FBI and US police bust ring that smuggled guns aboard passenger flights for five years

Delta Airlines planes wait on the tarmac at Hartsfield-Jackson International Airport in Atlanta, Georgia. One of the airline's baggage handlers and a former employee are among five people indicted in a trafficking ring that transported firemarms, inc
Delta Airlines planes wait on the tarmac at Hartsfield-Jackson International Airport in Atlanta, Georgia. One of the airline's baggage handlers and a former employee are among five people indicted in a trafficking ring that transported firemarms, including assault rifles, aboard its commercial flights for at least five years, official said Tuesday. -- PHOTO: REUTERS

NEW YORK/ATLANTA (REUTERS) - A Delta Air Lines baggage handler has been charged with helping another former employee of the airline smuggle 18 handguns onto a flight from Atlanta to New York City, in a scheme that prosecutors said ran for years and also involved assault weapons.
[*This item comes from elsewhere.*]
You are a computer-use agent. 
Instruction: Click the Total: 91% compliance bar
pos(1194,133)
Delta baggage handler Eugene Harvey, 31, has been charged with helping former Delta employee, Mark Quentin Henry, avoid detection of the guns by airport security on Dec 10 before Henry boarded a passenger jet with the firearms in a carry-on bag, court records show.

Henry and Harvey are among five people nabbed by federal agents in a ring that has been smuggling guns aboard passenger planes from Atlanta to New York in the US for "at least five years", said Kenneth Thompson, a district attorney for New York's borough of Brooklyn, whose office worked on the investigation.
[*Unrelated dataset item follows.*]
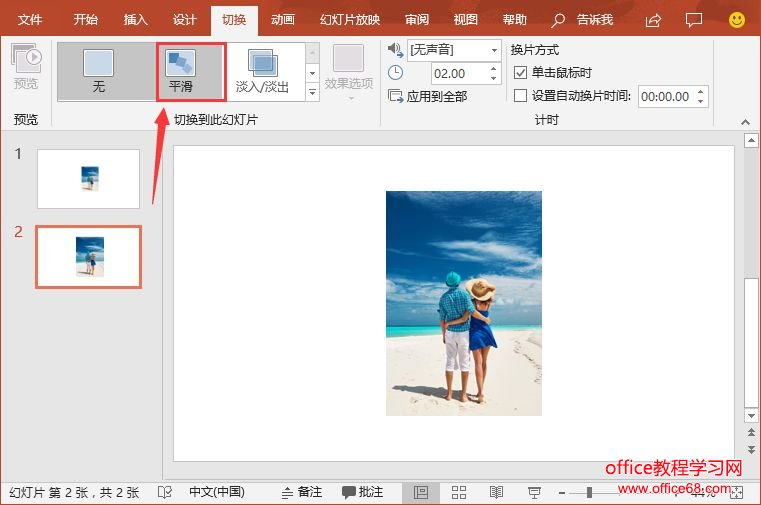Enable 设置自动换片时间 checkbox
Image resolution: width=761 pixels, height=505 pixels.
[x=520, y=96]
Henry was arrested after arriving in New York, and federal agents took Harvey into custody at his Atlanta-area home on Dec. 20, Federal Bureau of Investigation spokesman Stephen Emmett said on Tuesday.

Harvey, who made his initial court appearance in Atlanta on Monday, is charged with firearms trafficking and illegally entering a secured airport area, the complaint said. He has been fired from his job, Delta Air Lines Inc spokesman Morgan Durrant said on Tuesday.
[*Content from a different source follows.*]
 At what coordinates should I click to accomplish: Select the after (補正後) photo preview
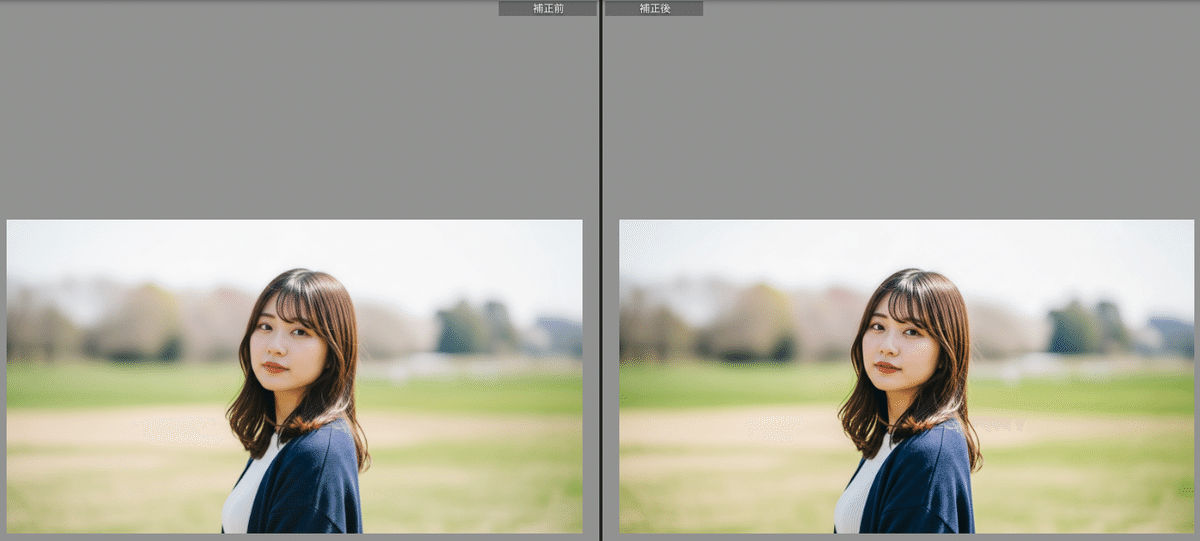click(906, 376)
"Delta is cooperating with authorities in this investigation," Durrant said. "We take seriously any activity that fails to uphold our strict commitment to the safety and security of our customers and employees."

Henry was charged with criminal possession and sale of firearms as part of an investigation by the New York City police, according to court records.

Federal officials accused Henry of supplying a co-conspirator with 129 weapons, including two assault rifles, from Georgia between May and December. The guns were sold to a New York City undercover officer, investigators said.

At a press conference on Tuesday afternoon, Thompson named three others involved in the ring, including a woman, who have also been indicted in connection with the firearms trafficking conspiracy.

Thompson showed reporters more than a dozen weapons he said were smuggled by Henry, including an AK-47 with its stock removed, in a scheme he said New York police found "deeply troubling" as the weapons could have easily been "bombs".

"Henry brought this gun on a commercial airliner to New York," he said. "This weapon can shoot through a car door."

Henry's cell phone showed that he called and texted Harvey before boarding the Dec. 10 flight from Atlanta to New York's John F Kennedy International Airport with handguns and ammunition in his carry-on bag, federal officials said.

Security video showed Henry passing through airport security in Atlanta with a backpack, but officials do not believe the guns were inside the bag at the time.

Video footage later showed the two men entering and leaving the same airport bathroom.

Thompson said agents had found 150 firearms at Henry's home.

Undercover agents made 43 purchases from Henry in 6 months, Thompson said. He also travelled to other countries, he said, and the investigation is ongoing.